= Kiff Gallagher =

American singer-songwriter

Christopher "Kiff" Gallagher is an American musician, songwriter, and nonprofit administrator, noted for his work in public service.

In 1993, Gallagher helped to create AmeriCorps, then served as president of the Social Venture Network before leaving to pursue singing and songwriting. He was never signed to a label, so decided to return to his background in public service.

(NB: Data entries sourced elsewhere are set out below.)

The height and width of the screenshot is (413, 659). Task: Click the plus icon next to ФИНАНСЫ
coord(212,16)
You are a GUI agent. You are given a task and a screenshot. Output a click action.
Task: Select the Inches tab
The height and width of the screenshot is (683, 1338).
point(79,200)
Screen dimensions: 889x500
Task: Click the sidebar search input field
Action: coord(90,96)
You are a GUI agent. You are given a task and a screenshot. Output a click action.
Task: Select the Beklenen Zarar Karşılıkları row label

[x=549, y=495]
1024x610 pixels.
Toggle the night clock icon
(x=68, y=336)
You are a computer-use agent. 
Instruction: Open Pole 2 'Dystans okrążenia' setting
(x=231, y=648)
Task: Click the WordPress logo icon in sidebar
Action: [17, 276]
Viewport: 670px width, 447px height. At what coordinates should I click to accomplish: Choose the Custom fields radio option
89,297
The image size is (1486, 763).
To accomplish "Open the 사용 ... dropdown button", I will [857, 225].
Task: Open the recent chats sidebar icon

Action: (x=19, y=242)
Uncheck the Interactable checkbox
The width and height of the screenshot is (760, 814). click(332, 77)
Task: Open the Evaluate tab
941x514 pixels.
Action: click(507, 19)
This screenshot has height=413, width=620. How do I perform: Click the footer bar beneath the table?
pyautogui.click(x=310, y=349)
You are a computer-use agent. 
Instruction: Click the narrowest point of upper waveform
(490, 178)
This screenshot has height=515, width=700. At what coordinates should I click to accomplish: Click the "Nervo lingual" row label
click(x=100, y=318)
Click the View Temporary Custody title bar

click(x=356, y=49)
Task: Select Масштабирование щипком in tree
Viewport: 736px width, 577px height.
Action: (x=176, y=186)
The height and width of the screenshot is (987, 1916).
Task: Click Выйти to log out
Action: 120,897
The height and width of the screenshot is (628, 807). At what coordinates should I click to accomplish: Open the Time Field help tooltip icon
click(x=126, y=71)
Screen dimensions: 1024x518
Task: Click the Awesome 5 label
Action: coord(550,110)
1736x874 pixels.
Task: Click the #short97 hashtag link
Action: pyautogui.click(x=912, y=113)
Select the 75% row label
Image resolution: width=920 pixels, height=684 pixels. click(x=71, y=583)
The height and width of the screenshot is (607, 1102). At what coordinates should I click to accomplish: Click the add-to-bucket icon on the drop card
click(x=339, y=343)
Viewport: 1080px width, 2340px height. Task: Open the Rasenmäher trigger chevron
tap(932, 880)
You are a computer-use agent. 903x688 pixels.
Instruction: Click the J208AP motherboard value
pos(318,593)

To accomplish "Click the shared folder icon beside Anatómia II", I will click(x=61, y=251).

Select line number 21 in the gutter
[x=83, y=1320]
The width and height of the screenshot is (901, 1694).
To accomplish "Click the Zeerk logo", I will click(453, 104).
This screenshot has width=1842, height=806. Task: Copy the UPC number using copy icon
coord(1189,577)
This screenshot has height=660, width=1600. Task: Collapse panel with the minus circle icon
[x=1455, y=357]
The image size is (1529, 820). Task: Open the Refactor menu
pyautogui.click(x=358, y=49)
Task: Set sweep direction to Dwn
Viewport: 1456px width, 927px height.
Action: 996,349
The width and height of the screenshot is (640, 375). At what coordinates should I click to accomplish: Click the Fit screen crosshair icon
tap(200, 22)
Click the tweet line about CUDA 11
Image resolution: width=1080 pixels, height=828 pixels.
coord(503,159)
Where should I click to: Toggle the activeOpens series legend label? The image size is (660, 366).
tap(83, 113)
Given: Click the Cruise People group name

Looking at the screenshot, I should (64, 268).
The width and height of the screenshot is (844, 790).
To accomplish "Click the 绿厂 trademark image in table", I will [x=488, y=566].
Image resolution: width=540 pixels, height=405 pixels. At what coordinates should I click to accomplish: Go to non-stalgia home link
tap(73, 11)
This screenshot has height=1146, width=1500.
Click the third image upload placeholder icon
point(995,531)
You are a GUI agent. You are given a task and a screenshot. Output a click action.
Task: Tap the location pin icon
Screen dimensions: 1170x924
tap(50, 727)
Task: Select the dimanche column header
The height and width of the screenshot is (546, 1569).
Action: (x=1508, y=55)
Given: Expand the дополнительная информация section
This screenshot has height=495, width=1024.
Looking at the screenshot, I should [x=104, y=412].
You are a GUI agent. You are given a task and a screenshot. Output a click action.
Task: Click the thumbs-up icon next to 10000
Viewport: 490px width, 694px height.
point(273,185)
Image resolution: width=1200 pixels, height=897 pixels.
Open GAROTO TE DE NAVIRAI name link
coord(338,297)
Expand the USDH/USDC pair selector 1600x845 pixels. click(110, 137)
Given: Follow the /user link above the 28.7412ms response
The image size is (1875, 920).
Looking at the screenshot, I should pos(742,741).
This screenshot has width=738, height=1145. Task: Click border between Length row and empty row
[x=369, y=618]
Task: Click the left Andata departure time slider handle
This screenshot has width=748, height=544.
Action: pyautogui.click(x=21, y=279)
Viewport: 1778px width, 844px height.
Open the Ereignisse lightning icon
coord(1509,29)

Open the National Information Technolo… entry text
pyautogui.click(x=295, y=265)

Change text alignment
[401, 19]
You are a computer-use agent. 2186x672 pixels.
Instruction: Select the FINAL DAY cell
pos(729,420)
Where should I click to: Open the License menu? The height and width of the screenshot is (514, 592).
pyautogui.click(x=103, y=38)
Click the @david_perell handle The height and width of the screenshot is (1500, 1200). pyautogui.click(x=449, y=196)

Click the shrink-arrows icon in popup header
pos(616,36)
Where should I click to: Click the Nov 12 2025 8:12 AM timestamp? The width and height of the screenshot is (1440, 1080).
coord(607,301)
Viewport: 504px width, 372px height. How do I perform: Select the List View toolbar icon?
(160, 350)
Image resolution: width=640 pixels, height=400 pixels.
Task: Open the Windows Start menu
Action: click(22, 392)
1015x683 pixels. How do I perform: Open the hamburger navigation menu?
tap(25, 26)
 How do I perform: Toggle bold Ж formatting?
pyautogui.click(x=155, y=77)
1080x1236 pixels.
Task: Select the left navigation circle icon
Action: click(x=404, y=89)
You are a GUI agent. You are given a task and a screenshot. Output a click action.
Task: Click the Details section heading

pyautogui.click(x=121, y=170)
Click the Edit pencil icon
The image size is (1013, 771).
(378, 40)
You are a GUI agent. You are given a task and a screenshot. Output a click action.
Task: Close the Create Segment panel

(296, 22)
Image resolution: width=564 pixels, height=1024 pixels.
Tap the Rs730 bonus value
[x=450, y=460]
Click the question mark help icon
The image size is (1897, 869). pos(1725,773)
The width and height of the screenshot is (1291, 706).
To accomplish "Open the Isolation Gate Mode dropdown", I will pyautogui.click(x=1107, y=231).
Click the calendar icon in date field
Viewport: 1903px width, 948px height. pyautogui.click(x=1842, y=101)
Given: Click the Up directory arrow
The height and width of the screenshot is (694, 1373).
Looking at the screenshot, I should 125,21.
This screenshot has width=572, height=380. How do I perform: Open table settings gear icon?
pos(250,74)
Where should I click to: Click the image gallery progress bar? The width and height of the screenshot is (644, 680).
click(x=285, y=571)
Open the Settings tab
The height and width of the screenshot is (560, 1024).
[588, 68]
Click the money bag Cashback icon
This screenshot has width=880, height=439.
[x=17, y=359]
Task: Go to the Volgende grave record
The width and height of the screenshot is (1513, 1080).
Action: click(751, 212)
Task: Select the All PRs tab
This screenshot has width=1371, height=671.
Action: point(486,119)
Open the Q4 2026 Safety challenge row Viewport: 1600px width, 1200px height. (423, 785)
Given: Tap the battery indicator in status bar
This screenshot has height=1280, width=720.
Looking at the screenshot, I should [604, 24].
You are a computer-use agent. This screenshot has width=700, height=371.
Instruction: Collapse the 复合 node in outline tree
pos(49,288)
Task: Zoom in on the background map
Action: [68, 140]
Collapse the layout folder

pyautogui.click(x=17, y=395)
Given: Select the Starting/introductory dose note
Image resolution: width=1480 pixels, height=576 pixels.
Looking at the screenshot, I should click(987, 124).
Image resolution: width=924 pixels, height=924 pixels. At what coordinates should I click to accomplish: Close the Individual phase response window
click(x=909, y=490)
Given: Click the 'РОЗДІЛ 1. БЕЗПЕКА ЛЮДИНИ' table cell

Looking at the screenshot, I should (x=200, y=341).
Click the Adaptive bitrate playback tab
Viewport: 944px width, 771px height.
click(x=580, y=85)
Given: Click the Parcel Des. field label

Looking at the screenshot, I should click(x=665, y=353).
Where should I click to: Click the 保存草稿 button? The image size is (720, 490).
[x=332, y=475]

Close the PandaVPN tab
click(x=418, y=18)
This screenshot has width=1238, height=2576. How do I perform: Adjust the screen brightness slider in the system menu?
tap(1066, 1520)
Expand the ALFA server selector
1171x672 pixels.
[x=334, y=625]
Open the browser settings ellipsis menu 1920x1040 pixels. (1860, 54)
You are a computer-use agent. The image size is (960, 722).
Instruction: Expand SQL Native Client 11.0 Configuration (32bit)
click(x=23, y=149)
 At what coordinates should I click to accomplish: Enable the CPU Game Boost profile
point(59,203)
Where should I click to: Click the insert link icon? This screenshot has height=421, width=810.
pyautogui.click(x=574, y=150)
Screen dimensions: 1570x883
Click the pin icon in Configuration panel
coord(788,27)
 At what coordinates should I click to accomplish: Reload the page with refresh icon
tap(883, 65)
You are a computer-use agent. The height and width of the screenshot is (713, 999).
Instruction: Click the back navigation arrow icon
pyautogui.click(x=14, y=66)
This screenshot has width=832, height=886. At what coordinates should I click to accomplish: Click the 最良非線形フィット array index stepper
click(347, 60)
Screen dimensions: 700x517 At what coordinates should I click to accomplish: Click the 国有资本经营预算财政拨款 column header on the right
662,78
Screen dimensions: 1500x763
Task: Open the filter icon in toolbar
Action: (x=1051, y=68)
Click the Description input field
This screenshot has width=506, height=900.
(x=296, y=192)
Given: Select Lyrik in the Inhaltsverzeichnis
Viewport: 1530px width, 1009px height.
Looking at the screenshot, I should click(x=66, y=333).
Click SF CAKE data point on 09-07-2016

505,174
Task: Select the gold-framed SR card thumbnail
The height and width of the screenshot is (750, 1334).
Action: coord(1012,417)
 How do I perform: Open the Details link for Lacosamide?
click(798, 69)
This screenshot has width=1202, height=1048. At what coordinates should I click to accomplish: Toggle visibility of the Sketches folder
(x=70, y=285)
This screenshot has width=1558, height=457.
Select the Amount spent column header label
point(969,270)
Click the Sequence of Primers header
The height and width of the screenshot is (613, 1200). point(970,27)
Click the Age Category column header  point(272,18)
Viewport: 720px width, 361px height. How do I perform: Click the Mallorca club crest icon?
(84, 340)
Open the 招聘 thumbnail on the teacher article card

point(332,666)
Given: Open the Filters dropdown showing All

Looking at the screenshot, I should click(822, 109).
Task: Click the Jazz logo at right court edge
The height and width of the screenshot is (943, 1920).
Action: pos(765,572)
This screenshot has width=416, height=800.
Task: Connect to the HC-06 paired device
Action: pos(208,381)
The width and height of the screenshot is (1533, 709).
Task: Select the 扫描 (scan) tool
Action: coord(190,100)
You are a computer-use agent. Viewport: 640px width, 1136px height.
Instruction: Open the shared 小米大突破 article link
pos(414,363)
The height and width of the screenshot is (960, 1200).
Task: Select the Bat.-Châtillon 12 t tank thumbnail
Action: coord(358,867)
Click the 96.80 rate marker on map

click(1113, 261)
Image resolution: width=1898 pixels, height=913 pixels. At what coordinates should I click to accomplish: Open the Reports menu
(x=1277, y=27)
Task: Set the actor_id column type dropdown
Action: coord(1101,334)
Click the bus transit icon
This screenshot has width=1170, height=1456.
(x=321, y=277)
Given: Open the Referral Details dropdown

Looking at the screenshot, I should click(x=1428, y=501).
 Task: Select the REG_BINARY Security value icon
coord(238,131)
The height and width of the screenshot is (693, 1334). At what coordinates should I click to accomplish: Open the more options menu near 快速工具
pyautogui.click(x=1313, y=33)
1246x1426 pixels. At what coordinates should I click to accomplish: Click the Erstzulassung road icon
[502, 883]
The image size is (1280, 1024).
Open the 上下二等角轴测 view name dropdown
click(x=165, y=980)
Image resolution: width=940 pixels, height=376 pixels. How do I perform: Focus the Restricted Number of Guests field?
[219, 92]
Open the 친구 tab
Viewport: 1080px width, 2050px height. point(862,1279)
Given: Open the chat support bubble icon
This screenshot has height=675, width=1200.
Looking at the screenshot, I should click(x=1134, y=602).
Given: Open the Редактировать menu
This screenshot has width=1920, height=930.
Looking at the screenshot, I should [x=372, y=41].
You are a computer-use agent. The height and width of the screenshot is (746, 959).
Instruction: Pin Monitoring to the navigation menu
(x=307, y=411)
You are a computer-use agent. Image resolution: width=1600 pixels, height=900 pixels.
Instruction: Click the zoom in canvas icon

In 2008, his idea for a public service music education initiative was endorsed by then president-elect Barack Obama and former Governor of Arkansas Mike Huckabee.

Gallagher subsequently became CEO and founder of the nonprofit Music National Service ("MNS"), which administers MusicianCorps, a program that recruits musicians to serve as music teachers. "MNS [initially] launched a domestic 'musical Peace Corps' called MusicianCorps in four cities – SF/Oakland Bay Area, Chicago, New Orleans and Seattle – where twenty MusicianCorps Fellows serve[d] full-time in public schools, parks and recreation centers, children’s and veteran's hospitals, public housing communities and elsewhere in return for a living stipend, health benefits and professional development."

A 2008 Aspen Institute "Ideas Fellow," he graduated in 1991 from Wesleyan University with honors from the College of Letters.